Say it isn’t so! I was very shocked to learn that our beloved Porsche company has actually been near bankruptcy in the recent months. I, as most of you probably did, assumed that since Porsche had not released any sort of information about their finances, was not in any trouble at all. However, I was wrong.
Porsche has done great for the past few years, selling many different cars and even increasing their share of ownership of Volkswagen. It looks like they were going to take over the German company, in fact. In a time when American automakers are going under or selling off factories and car lines, Porsche appeared to have no troubles. But that wasn’t entirely true, it looks like.

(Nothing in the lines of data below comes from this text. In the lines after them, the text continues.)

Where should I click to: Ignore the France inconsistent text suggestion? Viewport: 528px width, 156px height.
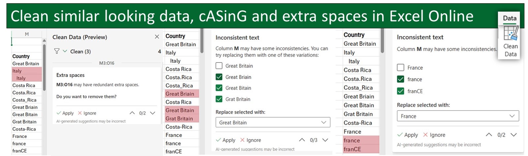(x=434, y=135)
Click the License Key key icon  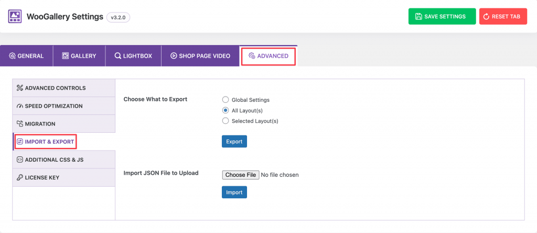19,177
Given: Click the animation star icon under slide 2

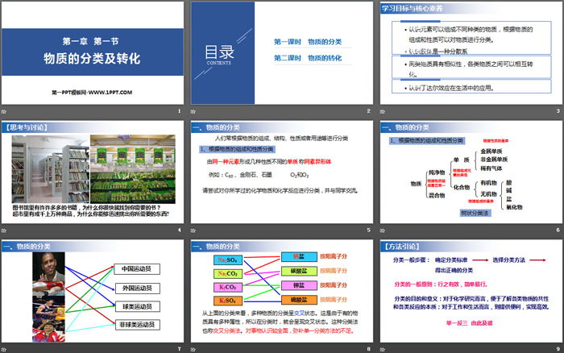Looking at the screenshot, I should pyautogui.click(x=193, y=110).
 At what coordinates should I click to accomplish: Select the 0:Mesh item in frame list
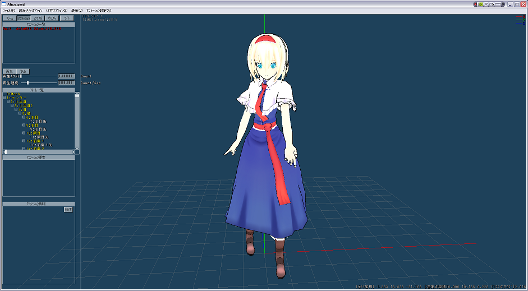(13, 94)
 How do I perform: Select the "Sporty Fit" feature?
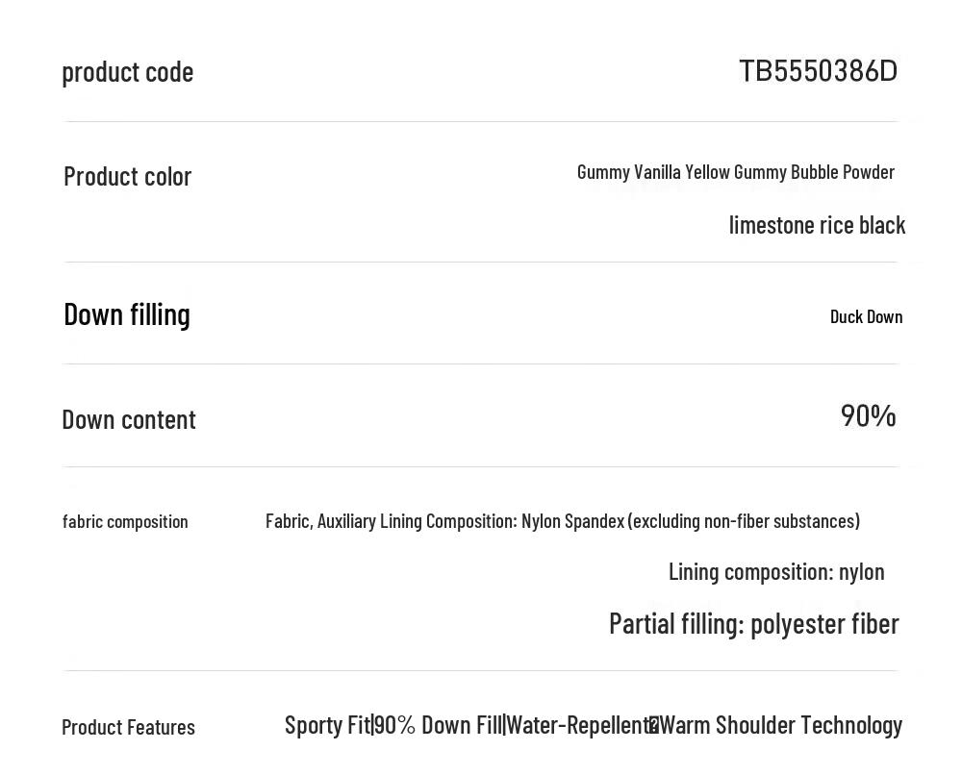coord(327,725)
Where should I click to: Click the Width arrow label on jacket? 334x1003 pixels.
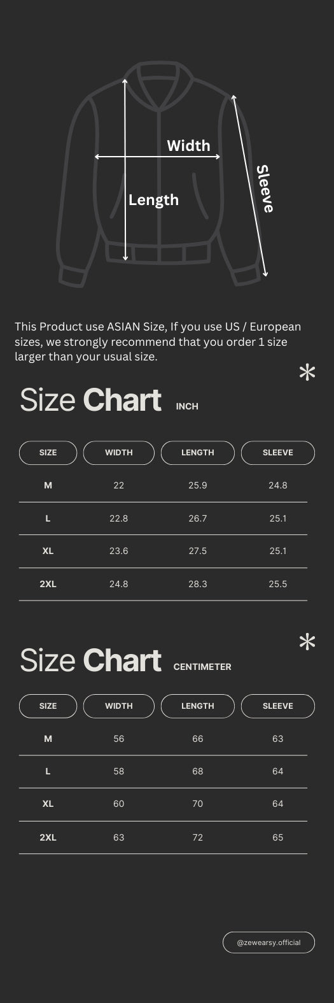pyautogui.click(x=188, y=146)
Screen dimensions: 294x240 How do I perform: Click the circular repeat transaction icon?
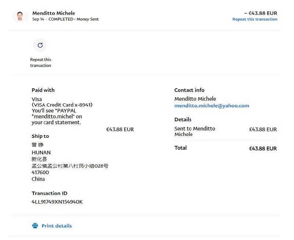[40, 45]
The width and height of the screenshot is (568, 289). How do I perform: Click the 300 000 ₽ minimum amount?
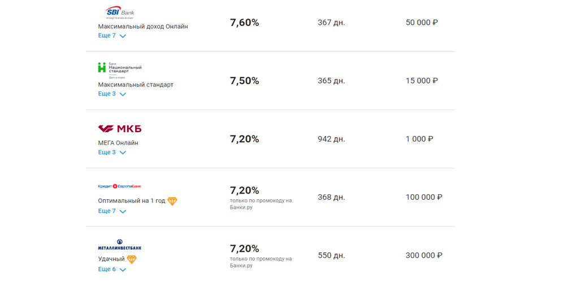(x=424, y=255)
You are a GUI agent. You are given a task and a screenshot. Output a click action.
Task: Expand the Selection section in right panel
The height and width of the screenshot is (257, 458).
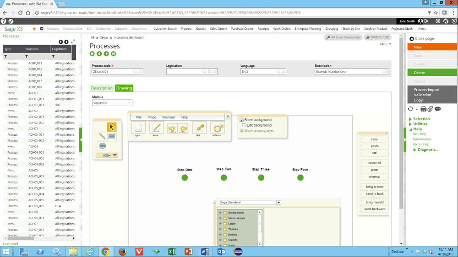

The first sign of trouble was Porsche announcing that instead of taking over Volkswagen, the two were going to merge. OK, that’s not a big deal, right? Well, this was followed up by an article in a German magazine that said Porsche was near bankruptcy in March! They had to take a 700 million euro loan from Volkswagen to keep from going under, but they were still short 2.5 billion. They’ve asked the German government for a loan, in fact, to help them deal with this remaining debt. Want to hear some really scary information? Apparently Porsche has over 9 billion euros of debt, which, when translated into US dollars, is 50% more than what failing American car manufacturer Chrysler has! Here’s hoping Porsche is able to handle that debt quickly.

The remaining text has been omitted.